**Given entries**
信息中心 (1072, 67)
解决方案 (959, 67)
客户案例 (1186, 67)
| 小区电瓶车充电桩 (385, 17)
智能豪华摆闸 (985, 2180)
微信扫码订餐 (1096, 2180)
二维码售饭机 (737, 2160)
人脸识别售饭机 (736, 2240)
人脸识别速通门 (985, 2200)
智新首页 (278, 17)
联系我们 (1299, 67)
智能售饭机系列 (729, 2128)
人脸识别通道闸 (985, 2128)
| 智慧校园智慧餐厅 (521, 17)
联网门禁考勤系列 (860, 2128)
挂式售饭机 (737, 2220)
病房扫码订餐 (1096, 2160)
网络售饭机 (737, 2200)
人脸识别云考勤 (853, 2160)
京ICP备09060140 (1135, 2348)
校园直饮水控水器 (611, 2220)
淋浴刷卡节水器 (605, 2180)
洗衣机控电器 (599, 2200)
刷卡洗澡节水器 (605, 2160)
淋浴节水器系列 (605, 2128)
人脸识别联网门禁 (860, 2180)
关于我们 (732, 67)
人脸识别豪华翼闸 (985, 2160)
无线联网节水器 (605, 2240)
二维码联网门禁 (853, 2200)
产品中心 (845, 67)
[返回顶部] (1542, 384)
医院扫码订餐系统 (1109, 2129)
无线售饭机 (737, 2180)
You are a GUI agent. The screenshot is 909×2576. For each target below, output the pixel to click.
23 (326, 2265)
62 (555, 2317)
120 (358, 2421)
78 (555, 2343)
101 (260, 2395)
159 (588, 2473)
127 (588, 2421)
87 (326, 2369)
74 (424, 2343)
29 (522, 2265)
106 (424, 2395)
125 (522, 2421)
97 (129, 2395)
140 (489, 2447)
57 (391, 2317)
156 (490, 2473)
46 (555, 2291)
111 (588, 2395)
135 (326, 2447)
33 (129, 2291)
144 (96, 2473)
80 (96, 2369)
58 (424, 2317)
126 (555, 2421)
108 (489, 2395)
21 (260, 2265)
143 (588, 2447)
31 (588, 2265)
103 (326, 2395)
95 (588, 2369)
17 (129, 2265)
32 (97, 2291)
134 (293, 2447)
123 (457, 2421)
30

**What the task requires**
Reproduce each line of the entries above from the one containing "111 (588, 2395)" through the last, exactly, and no other line.

**Result for this exercise**
111 (588, 2395)
135 (326, 2447)
33 (129, 2291)
144 (96, 2473)
80 (96, 2369)
58 (424, 2317)
126 (555, 2421)
108 (489, 2395)
21 (260, 2265)
143 (588, 2447)
31 (588, 2265)
103 (326, 2395)
95 (588, 2369)
17 (129, 2265)
32 (97, 2291)
134 (293, 2447)
123 (457, 2421)
30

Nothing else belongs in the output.